WHAT TO PRODUCE
Return only the lines from the top of the material through the line marked by "SALTY GROUND natural (1162, 1869)", unaltered.

SUPPLIED MATERIAL
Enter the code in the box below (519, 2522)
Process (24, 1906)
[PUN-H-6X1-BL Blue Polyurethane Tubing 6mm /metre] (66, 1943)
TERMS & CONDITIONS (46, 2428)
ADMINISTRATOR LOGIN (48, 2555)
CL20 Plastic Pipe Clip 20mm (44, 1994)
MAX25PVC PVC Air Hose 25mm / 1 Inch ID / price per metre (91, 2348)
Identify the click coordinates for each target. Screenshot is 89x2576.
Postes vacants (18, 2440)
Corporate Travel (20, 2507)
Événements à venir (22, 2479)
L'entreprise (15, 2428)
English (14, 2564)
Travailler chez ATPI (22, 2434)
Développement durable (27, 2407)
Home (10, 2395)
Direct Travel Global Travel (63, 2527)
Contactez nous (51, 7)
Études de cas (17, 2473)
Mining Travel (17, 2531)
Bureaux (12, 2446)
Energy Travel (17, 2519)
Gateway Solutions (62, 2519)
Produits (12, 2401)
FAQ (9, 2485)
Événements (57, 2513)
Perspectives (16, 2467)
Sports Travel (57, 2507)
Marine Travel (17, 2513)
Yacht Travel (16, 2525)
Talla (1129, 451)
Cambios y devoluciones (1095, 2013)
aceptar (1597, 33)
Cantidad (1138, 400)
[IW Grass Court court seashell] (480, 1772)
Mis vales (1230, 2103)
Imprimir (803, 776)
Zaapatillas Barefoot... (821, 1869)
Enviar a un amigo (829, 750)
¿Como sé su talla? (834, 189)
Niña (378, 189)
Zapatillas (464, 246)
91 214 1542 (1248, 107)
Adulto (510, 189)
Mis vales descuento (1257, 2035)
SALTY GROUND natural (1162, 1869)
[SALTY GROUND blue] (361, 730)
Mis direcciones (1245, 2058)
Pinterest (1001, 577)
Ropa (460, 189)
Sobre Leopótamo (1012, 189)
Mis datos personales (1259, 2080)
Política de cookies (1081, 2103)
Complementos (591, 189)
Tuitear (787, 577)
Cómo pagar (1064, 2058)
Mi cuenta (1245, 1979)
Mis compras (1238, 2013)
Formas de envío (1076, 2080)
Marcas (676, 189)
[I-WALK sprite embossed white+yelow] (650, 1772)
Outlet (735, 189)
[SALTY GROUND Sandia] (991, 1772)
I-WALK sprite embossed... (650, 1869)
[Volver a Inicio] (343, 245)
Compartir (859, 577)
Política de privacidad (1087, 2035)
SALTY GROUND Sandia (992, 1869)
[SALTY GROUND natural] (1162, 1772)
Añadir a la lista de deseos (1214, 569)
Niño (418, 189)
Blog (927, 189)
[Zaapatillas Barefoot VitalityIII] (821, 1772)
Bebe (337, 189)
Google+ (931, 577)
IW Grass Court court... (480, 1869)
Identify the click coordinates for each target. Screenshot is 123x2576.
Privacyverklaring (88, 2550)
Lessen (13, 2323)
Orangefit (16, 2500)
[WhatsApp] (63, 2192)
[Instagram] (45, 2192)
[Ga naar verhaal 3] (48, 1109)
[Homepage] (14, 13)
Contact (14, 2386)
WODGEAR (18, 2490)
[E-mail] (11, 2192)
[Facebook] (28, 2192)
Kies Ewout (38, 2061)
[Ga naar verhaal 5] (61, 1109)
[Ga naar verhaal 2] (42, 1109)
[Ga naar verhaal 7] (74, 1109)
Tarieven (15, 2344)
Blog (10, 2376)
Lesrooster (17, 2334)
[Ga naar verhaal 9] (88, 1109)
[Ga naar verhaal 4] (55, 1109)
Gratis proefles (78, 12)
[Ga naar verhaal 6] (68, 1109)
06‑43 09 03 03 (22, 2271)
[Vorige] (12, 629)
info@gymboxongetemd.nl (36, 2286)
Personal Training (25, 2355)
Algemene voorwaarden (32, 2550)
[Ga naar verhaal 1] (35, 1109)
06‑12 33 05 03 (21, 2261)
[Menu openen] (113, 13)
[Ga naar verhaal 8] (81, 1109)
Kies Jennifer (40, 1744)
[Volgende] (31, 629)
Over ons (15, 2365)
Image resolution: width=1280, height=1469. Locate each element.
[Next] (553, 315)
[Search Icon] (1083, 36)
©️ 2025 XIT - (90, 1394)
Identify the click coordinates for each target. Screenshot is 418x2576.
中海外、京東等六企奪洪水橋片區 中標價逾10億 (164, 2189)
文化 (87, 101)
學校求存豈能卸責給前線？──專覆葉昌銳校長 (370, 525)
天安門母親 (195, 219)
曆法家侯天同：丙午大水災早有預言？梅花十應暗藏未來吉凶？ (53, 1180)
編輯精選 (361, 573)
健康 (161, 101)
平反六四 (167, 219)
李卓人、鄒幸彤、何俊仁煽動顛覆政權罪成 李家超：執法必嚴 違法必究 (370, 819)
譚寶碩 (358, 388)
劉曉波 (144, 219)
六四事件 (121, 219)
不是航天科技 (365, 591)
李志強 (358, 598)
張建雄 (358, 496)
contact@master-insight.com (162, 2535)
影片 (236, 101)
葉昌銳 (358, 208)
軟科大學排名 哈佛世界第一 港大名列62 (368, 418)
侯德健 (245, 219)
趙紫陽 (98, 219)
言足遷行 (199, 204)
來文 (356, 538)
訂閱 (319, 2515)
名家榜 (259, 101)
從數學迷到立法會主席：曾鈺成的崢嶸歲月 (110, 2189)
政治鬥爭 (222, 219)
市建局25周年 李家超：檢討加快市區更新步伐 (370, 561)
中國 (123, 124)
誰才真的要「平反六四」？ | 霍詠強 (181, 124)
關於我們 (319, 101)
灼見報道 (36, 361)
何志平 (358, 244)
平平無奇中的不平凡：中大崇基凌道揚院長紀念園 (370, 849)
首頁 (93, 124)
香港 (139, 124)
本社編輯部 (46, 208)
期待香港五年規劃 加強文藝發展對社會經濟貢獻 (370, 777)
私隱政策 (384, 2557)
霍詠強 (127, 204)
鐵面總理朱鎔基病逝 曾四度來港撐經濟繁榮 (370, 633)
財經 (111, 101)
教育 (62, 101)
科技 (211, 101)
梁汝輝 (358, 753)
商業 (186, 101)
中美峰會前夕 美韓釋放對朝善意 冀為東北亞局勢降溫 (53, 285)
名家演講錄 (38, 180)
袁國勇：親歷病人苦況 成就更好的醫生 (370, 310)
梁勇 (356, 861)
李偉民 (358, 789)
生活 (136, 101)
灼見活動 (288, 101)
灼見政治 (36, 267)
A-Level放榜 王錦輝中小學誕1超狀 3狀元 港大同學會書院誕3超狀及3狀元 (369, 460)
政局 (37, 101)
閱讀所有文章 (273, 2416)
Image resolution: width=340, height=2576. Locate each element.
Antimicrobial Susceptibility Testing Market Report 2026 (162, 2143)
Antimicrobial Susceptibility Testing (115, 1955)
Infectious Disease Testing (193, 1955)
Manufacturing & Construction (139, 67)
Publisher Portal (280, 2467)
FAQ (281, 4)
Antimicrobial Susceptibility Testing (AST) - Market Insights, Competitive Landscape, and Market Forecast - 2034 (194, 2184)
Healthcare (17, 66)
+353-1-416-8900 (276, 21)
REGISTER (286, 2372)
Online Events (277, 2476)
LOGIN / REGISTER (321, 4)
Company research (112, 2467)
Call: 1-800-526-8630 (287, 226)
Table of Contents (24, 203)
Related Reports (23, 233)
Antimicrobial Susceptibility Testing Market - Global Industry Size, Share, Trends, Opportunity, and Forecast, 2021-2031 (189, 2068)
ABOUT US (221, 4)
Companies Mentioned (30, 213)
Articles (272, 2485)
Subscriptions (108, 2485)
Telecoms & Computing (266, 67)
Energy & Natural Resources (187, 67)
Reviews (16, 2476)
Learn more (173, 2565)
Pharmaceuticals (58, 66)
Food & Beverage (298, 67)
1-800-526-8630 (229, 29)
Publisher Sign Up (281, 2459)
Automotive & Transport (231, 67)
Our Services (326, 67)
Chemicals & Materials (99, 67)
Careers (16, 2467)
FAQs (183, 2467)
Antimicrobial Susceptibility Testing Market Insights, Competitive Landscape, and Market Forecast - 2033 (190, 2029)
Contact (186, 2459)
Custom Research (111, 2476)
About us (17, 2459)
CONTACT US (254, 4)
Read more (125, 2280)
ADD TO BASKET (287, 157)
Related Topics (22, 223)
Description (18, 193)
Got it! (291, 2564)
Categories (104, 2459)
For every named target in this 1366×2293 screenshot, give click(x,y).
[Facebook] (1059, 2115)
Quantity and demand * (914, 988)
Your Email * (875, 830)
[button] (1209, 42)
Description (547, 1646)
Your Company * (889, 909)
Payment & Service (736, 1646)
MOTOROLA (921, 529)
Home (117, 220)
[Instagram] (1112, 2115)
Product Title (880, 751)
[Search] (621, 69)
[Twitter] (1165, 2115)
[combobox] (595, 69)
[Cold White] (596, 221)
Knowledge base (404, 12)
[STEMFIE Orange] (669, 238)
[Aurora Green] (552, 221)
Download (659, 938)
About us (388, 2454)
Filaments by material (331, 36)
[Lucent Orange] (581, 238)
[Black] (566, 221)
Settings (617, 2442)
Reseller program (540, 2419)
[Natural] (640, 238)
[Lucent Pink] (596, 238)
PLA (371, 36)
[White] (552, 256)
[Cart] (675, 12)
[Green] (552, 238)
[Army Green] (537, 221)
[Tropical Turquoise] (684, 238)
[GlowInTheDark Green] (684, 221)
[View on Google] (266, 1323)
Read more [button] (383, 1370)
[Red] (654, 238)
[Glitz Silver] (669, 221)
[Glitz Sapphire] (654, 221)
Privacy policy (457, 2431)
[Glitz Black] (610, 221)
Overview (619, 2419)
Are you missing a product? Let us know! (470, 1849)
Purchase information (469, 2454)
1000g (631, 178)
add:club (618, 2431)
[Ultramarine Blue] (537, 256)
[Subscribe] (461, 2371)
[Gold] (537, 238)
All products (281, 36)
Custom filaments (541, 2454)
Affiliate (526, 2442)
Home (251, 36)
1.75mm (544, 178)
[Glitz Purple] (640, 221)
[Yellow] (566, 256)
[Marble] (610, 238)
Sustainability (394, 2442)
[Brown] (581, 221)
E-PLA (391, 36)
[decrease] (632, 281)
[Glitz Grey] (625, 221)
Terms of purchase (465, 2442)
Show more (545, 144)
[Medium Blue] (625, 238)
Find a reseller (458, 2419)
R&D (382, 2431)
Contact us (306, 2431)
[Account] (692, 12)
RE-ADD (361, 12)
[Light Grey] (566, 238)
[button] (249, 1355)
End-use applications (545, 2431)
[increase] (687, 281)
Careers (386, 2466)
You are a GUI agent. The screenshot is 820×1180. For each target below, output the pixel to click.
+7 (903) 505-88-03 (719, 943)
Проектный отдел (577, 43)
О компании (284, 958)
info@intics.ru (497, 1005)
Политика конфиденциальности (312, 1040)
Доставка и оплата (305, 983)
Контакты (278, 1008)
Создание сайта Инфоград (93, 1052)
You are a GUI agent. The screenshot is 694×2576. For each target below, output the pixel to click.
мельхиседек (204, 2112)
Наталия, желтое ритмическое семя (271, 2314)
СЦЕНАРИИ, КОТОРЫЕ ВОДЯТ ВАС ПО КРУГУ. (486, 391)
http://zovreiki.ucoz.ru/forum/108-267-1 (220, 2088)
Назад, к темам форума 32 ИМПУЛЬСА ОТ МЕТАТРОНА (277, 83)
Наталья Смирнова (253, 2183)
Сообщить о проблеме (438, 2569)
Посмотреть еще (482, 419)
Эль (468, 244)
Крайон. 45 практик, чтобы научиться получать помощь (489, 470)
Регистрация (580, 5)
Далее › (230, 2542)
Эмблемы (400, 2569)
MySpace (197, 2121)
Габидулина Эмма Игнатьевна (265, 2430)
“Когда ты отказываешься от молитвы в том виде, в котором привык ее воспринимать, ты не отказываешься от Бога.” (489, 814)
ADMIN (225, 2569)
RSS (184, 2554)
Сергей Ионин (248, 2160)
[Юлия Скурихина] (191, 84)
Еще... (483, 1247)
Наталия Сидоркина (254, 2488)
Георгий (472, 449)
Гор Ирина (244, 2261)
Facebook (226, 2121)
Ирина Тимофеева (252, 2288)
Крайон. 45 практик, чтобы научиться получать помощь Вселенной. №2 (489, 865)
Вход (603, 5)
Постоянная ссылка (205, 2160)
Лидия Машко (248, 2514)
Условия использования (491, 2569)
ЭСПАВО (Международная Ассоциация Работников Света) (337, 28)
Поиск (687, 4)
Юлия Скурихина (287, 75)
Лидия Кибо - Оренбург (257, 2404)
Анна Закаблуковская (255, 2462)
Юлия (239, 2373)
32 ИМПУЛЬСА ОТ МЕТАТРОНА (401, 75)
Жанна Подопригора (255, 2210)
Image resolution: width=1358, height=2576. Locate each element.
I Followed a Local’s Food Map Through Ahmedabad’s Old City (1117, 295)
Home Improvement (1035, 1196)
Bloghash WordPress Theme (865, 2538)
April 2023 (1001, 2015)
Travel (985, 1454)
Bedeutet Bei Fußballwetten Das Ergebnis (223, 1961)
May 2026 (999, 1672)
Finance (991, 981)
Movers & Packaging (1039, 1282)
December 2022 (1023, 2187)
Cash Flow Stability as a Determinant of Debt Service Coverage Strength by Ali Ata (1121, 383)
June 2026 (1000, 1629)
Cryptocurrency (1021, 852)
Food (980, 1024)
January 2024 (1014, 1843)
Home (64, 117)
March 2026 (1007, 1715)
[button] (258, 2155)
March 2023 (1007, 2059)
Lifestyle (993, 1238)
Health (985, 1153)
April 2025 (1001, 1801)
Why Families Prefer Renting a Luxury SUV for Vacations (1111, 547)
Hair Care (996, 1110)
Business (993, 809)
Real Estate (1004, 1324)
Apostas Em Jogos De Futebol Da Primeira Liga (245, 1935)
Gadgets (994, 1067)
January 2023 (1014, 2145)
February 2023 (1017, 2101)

RESPONSE TO THE TASK
Enter the code in the box below (519, 2522)
Process (24, 1906)
[PUN-H-6X1-BL Blue Polyurethane Tubing 6mm /metre] (66, 1943)
TERMS & CONDITIONS (46, 2428)
ADMINISTRATOR LOGIN (48, 2555)
CL20 Plastic Pipe Clip 20mm (44, 1994)
MAX25PVC PVC Air Hose 25mm / 1 Inch ID / price per metre (91, 2348)
Identify the click coordinates for each target. Screenshot is 89x2576.
Postes vacants (18, 2440)
Corporate Travel (20, 2507)
Événements à venir (22, 2479)
L'entreprise (15, 2428)
English (14, 2564)
Travailler chez ATPI (22, 2434)
Développement durable (27, 2407)
Home (10, 2395)
Direct Travel Global Travel (63, 2527)
Contactez nous (51, 7)
Études de cas (17, 2473)
Mining Travel (17, 2531)
Bureaux (12, 2446)
Energy Travel (17, 2519)
Gateway Solutions (62, 2519)
Produits (12, 2401)
FAQ (9, 2485)
Événements (57, 2513)
Perspectives (16, 2467)
Sports Travel (57, 2507)
Marine Travel (17, 2513)
Yacht Travel (16, 2525)
Talla (1129, 451)
Cambios y devoluciones (1095, 2013)
aceptar (1597, 33)
Cantidad (1138, 400)
[IW Grass Court court seashell] (480, 1772)
Mis vales (1230, 2103)
Imprimir (803, 776)
Zaapatillas Barefoot... (821, 1869)
Enviar a un amigo (829, 750)
¿Como sé su talla? (834, 189)
Niña (378, 189)
Zapatillas (464, 246)
91 214 1542 (1248, 107)
Adulto (510, 189)
Mis vales descuento (1257, 2035)
SALTY GROUND natural (1162, 1869)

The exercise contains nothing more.